Deep neural networks (DNN) have shown great capacity of modeling a dynamical system; nevertheless, they usually do not obey physics constraints such as conservation laws. This paper proposes a new learning framework named ConCerNet to improve the trustworthiness of the DNN based dynamics modeling to endow the invariant properties. ConCerNet consists of two steps: (i) a contrastive learning method to automatically capture the system invariants (i.e. conservation properties) along the trajectory observations; (ii) a neural projection layer to guarantee that the learned dynamics models preserve the learned invariants.
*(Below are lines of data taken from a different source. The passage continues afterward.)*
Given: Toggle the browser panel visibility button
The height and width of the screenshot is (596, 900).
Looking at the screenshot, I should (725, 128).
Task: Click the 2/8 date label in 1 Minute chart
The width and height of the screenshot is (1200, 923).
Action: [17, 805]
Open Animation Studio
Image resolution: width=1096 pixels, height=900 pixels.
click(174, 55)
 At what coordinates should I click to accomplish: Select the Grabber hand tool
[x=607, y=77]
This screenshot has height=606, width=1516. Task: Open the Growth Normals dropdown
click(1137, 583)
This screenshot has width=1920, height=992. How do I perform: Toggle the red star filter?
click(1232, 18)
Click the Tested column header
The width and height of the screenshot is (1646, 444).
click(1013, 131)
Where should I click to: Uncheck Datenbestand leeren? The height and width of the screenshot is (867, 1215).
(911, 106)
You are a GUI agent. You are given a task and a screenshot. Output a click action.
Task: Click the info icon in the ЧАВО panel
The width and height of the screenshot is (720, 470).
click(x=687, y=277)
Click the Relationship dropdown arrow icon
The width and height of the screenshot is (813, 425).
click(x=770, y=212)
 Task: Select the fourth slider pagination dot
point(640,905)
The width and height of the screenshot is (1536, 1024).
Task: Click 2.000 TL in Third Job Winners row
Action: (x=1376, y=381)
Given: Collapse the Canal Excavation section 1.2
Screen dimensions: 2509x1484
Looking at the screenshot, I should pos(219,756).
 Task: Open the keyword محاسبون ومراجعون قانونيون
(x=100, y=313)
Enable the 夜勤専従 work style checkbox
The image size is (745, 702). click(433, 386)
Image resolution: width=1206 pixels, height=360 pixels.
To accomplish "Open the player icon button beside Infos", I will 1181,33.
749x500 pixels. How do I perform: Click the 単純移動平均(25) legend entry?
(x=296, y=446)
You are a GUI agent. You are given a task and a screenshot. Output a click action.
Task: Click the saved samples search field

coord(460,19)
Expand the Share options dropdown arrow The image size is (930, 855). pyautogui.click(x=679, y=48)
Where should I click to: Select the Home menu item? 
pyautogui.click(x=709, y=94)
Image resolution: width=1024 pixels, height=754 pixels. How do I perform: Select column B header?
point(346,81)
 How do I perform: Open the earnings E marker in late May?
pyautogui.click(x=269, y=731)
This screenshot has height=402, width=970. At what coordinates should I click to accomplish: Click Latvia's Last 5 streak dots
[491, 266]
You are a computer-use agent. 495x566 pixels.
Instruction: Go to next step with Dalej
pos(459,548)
We theoretically prove the functional relationship between the learned latent representation and the unknown system invariant function. Experiments show that our method consistently outperforms the baseline neural networks in both coordinate error and conservation metrics by a large margin. With neural network based parameterization and no dependence on prior knowledge, our method can be extended to complex and large-scale dynamics by leveraging an autoencoder.

翻译：深度神经网络在建模动力系统方面展现出强大能力，但通常不遵循守恒律等物理约束。本文提出名为ConCerNet的新型学习框架，旨在提升基于深度神经网络动力学建模的可信度，赋予其不变性特征。ConCerNet包含两个步骤：(i) 通过对比学习方法沿轨迹观测自动捕捉系统不变量（即守恒性质）；(ii) 设计神经投影层确保学习到的动力学模型保持已捕获的不变量。我们从理论上证明了所学潜在表示与未知系统不变函数之间的函数关系。实验表明，本方法在坐标误差与守恒指标上均显著优于基准神经网络。基于神经网络参数化且不依赖先验知识，本方法可通过自编码器扩展至复杂大规模动力系统。